**Directions for this task**: Go through the entries below and copy each line that holds the word "computer".

** Opening Extracted material block **

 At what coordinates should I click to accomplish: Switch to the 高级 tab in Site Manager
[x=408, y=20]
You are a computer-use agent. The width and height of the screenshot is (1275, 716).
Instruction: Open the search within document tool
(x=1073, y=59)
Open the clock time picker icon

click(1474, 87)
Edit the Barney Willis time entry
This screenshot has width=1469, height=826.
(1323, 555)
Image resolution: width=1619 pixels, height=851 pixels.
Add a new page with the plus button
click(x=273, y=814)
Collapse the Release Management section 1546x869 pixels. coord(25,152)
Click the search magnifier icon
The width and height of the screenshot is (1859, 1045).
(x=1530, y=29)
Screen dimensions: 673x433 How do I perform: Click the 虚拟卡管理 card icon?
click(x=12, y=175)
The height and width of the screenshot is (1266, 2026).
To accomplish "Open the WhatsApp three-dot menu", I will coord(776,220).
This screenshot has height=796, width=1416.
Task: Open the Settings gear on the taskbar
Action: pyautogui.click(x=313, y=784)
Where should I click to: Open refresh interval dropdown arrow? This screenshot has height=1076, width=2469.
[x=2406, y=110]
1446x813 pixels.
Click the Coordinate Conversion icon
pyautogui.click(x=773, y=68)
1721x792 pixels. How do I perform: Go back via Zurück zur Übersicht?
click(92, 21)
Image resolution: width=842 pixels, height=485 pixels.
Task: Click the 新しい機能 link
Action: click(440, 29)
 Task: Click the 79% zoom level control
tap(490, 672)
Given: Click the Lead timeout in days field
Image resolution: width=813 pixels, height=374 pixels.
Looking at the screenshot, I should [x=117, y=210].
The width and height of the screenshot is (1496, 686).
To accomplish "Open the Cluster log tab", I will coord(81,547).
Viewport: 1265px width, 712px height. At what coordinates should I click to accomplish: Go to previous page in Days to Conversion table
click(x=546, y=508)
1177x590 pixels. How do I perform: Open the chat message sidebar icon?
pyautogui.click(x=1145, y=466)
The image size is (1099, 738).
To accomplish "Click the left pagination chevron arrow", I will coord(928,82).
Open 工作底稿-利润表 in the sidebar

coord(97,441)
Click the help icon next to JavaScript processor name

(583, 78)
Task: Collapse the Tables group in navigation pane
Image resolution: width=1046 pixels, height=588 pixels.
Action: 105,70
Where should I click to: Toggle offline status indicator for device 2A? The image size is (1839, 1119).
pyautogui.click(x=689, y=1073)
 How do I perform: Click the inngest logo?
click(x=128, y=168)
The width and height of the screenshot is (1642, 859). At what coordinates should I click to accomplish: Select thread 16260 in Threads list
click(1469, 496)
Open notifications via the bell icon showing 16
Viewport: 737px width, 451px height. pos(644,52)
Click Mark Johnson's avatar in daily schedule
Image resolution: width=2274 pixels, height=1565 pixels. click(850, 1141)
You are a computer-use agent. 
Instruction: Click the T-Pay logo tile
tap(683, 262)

** Closing Extracted material block **

**Solution to this exercise**:
You are a computer-use agent. The width and height of the screenshot is (1275, 716).
You are a computer-use agent. 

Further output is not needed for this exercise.